Judge Rejects Trump Administration's Plan To Allow Long-Term Detention Of Migrant Kids

She turned down a motion to suspend a requirement of the Flores settlement to allow the government to keep kids in detention alongside their parents.
President Donald Trump pauses as he speaks onstage during a rally in Great Falls, Montana, U.S., on Thursday, July 5, 2018
President Donald Trump pauses as he speaks onstage during a rally in Great Falls, Montana, U.S., on Thursday, July 5, 2018
Bloomberg via Getty Images

July 9 (Reuters) - A U.S. federal judge on Monday rejected the Trump administration’s request to allow long-term detention of illegal immigrant children, a key part of President Donald Trump’s executive order to end the separation of immigrant families.

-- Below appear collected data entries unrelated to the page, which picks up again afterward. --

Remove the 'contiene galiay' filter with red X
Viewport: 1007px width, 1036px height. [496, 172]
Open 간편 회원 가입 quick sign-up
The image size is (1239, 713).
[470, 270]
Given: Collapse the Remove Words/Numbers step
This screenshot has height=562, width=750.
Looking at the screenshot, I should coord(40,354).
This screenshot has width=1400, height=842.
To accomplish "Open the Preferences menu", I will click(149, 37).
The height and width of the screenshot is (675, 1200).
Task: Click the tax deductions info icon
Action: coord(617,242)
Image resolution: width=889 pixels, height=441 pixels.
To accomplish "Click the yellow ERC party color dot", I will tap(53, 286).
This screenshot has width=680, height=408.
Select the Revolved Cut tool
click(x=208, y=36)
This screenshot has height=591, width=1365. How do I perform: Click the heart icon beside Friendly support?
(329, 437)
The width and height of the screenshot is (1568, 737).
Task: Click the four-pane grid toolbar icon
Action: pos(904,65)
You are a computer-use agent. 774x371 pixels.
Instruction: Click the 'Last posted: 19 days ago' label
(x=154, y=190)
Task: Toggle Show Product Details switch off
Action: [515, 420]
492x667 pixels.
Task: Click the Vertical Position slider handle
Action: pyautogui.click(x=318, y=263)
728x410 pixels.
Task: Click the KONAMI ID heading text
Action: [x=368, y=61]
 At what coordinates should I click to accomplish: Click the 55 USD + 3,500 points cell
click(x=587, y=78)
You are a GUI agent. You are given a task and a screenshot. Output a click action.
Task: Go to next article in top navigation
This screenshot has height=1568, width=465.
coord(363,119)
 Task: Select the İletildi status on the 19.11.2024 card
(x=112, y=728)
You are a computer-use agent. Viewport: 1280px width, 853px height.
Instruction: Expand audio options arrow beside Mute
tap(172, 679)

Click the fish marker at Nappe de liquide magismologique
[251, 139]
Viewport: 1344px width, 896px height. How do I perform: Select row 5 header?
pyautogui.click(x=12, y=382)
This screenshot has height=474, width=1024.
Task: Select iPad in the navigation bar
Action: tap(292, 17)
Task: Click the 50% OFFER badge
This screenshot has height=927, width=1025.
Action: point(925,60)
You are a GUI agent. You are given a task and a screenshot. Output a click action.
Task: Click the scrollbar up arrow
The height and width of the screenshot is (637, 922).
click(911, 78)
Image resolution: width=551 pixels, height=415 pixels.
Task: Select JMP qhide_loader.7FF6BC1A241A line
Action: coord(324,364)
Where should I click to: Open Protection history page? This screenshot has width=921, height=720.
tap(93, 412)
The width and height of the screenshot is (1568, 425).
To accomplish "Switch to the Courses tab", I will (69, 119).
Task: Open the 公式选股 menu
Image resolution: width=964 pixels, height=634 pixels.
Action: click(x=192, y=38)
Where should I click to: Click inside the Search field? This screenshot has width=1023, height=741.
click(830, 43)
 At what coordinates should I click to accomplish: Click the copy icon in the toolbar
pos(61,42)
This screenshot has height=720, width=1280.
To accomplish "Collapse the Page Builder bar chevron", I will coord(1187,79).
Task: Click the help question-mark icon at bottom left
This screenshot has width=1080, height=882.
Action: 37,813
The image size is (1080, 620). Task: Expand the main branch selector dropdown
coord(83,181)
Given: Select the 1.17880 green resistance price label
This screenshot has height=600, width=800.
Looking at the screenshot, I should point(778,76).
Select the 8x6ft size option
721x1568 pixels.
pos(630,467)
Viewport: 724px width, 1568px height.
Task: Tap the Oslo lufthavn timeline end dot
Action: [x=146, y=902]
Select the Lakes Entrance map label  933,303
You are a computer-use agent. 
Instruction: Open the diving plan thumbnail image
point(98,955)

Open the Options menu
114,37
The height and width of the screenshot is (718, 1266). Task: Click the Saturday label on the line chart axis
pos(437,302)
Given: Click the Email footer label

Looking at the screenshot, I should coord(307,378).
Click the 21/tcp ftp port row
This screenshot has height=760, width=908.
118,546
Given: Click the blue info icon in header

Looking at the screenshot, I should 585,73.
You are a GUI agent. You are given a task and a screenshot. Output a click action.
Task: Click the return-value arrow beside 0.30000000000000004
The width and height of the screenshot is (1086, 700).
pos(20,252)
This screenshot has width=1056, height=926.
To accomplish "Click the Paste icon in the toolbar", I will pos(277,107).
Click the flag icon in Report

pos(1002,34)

In a ruling in federal court in California, Judge Dolly Gee turned down a U.S. Justice Department motion to modify a 1997 settlement to allow the government to keep underage migrants in detention alongside their parents.

The government asked Gee to suspend the Flores settlement’s requirement that immigrant children be held only in facilities that meet state child welfare licensing regulations, so as to allow whole families to be detained together.

Gee said there was “no state licensing readily available for facilities that house both adults and children.”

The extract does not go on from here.